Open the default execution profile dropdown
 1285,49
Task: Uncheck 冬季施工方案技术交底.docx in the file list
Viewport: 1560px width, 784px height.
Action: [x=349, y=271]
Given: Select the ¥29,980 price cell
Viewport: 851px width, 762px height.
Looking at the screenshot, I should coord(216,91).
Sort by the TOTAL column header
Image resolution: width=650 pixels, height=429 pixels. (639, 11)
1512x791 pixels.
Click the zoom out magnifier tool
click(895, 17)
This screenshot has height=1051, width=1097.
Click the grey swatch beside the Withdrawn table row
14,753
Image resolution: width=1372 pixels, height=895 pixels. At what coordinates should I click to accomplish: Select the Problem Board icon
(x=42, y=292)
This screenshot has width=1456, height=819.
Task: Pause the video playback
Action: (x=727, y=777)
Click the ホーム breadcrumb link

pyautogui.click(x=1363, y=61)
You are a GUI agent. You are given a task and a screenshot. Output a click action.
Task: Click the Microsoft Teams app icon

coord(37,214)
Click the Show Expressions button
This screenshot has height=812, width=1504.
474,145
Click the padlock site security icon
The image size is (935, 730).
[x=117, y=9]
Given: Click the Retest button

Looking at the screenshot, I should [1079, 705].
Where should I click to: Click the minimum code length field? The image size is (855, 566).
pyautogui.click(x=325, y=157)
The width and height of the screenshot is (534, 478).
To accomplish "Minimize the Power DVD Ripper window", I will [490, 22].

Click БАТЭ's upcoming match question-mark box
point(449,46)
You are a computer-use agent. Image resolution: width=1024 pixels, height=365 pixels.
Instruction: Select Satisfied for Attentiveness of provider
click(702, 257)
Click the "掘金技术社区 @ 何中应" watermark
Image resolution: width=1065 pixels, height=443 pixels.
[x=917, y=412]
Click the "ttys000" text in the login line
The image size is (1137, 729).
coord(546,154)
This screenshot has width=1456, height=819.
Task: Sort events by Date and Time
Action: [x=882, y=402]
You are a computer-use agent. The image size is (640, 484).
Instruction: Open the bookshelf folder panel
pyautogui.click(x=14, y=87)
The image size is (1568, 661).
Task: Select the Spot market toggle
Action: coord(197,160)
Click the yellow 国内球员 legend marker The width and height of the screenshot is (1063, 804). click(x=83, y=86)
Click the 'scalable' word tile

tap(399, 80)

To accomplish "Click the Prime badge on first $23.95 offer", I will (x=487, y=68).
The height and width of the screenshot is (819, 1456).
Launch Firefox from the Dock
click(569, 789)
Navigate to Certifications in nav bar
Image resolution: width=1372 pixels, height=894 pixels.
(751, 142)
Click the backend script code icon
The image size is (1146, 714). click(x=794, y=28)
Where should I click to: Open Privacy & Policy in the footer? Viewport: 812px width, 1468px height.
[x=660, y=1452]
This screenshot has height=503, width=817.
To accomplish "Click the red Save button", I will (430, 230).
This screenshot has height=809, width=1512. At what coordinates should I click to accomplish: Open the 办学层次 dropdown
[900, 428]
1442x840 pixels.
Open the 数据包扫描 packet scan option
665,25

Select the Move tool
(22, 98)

**WHAT THE EXERCISE ASKS:**
Rewrite all of the entries above, replacing "Instruction" with "Goal" and leaving everything else unchanged.

**TASK ANSWER:**
Open the default execution profile dropdown
 1285,49
Task: Uncheck 冬季施工方案技术交底.docx in the file list
Viewport: 1560px width, 784px height.
Action: [x=349, y=271]
Given: Select the ¥29,980 price cell
Viewport: 851px width, 762px height.
Looking at the screenshot, I should coord(216,91).
Sort by the TOTAL column header
Image resolution: width=650 pixels, height=429 pixels. (639, 11)
1512x791 pixels.
Click the zoom out magnifier tool
click(895, 17)
This screenshot has height=1051, width=1097.
Click the grey swatch beside the Withdrawn table row
14,753
Image resolution: width=1372 pixels, height=895 pixels. At what coordinates should I click to accomplish: Select the Problem Board icon
(x=42, y=292)
This screenshot has width=1456, height=819.
Task: Pause the video playback
Action: (x=727, y=777)
Click the ホーム breadcrumb link

pyautogui.click(x=1363, y=61)
You are a GUI agent. You are given a task and a screenshot. Output a click action.
Task: Click the Microsoft Teams app icon

coord(37,214)
Click the Show Expressions button
This screenshot has height=812, width=1504.
474,145
Click the padlock site security icon
The image size is (935, 730).
[x=117, y=9]
Given: Click the Retest button

Looking at the screenshot, I should [1079, 705].
Where should I click to: Click the minimum code length field? The image size is (855, 566).
pyautogui.click(x=325, y=157)
The width and height of the screenshot is (534, 478).
To accomplish "Minimize the Power DVD Ripper window", I will [490, 22].

Click БАТЭ's upcoming match question-mark box
point(449,46)
You are a computer-use agent. Image resolution: width=1024 pixels, height=365 pixels.
Goal: Select Satisfied for Attentiveness of provider
click(702, 257)
Click the "掘金技术社区 @ 何中应" watermark
Image resolution: width=1065 pixels, height=443 pixels.
[x=917, y=412]
Click the "ttys000" text in the login line
The image size is (1137, 729).
coord(546,154)
This screenshot has width=1456, height=819.
Task: Sort events by Date and Time
Action: [x=882, y=402]
You are a computer-use agent. The image size is (640, 484).
Goal: Open the bookshelf folder panel
pyautogui.click(x=14, y=87)
The image size is (1568, 661).
Task: Select the Spot market toggle
Action: coord(197,160)
Click the yellow 国内球员 legend marker The width and height of the screenshot is (1063, 804). click(x=83, y=86)
Click the 'scalable' word tile

tap(399, 80)

To accomplish "Click the Prime badge on first $23.95 offer", I will (x=487, y=68).
The height and width of the screenshot is (819, 1456).
Launch Firefox from the Dock
click(569, 789)
Navigate to Certifications in nav bar
Image resolution: width=1372 pixels, height=894 pixels.
(751, 142)
Click the backend script code icon
The image size is (1146, 714). click(x=794, y=28)
Where should I click to: Open Privacy & Policy in the footer? Viewport: 812px width, 1468px height.
[x=660, y=1452]
This screenshot has height=503, width=817.
To accomplish "Click the red Save button", I will (430, 230).
This screenshot has height=809, width=1512. At what coordinates should I click to accomplish: Open the 办学层次 dropdown
[900, 428]
1442x840 pixels.
Open the 数据包扫描 packet scan option
665,25

Select the Move tool
(22, 98)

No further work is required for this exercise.